ST
Published on

Downtime Is a Resource

In engineering, we're constantly balancing competing priorities: time, cost and complexity. But there's one resource we rarely think of in these tradeoffs—downtime. Instead of treating it as a failure state, we should treat downtime as what it really is: a resource. And like all resources, if we don't spend it wisely, we waste something more precious—developer time, company money, or momentum.

What It Means to Spend Downtime

When I say downtime is a resource, I mean it's something we can choose to spend—not just something we're forced to endure. We spend time and money intentionally to achieve outcomes. Why not do the same with downtime?
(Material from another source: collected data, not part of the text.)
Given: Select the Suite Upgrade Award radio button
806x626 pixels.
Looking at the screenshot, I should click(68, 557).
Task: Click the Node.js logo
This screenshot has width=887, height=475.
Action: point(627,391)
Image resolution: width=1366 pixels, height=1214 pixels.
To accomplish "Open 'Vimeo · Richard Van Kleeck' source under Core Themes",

Spending downtime can mean:

  • Speeding up a migration by allowing a window of interruption rather than painstakingly maintaining full availability.
  • Reducing architectural complexity by avoiding overengineered redundancy or failover mechanisms.
  • Accepting some operational risk to ship faster or simplify systems.

Example: As part of a data warehouse migration we deliberately chose to take a short downtime window. It made the change faster, safer, and ultimately cheaper. That was a smart trade.
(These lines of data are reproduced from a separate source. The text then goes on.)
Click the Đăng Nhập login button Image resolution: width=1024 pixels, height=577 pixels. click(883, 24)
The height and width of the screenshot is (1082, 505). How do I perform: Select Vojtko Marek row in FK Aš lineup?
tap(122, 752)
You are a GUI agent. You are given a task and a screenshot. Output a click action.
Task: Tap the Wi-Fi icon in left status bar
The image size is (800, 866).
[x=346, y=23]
The Cost of Zero-Downtime Thinking

Too often, teams fall into the trap of treating any downtime as unacceptable. We plan as if every second of interruption will ruin our business. But unless you're operating at Netflix-scale, that mindset is probably hurting you more than it's helping.

Here's what happens when "no downtime ever" becomes the norm:

  • We over-engineer for edge cases that never occur.
  • We slow down delivery, making migrations painful and high-stakes.
  • We create fear, where developers feel they can't take necessary risks.
  • We spend too much on cloud redundancy, automation, and complexity.

Engineering should be pragmatic. If you're exceeding your SLAs, you're not winning—you're wasting budget.

SLAs and the Downtime Budget You're Ignoring

SLAs exist for a reason. They define acceptable levels of availability. For example, 99.9% uptime gives you roughly 43 minutes of downtime per month. If you've had zero downtime for six months, you've built up a bank of 4+ hours. What are you doing with it?

SLAs help us bound risk, so we can be intentional about it:

  • Need to run a risky migration? Maybe 10 minutes of planned downtime is acceptable.
  • Want to remove an overly complex failover system? If the new setup still meets your SLA, it might be worth it.

If you're always staying way under your SLA, you're under-spending your downtime budget—and probably over-spending somewhere else.

Engineering Tradeoffs, Made Explicit

Tradeoffs are at the core of engineering. Downtime is part of that conversation.

  • Downtime vs. Speed: Migrations are faster when you can afford a window of unavailability. Planning for zero downtime often means building twice.
  • Downtime vs. Money: Redundancy is expensive. So is always-on failover infrastructure.
  • Downtime vs. Complexity: Simpler systems are easier to reason about and operate. Sometimes resilience adds more fragility than it removes.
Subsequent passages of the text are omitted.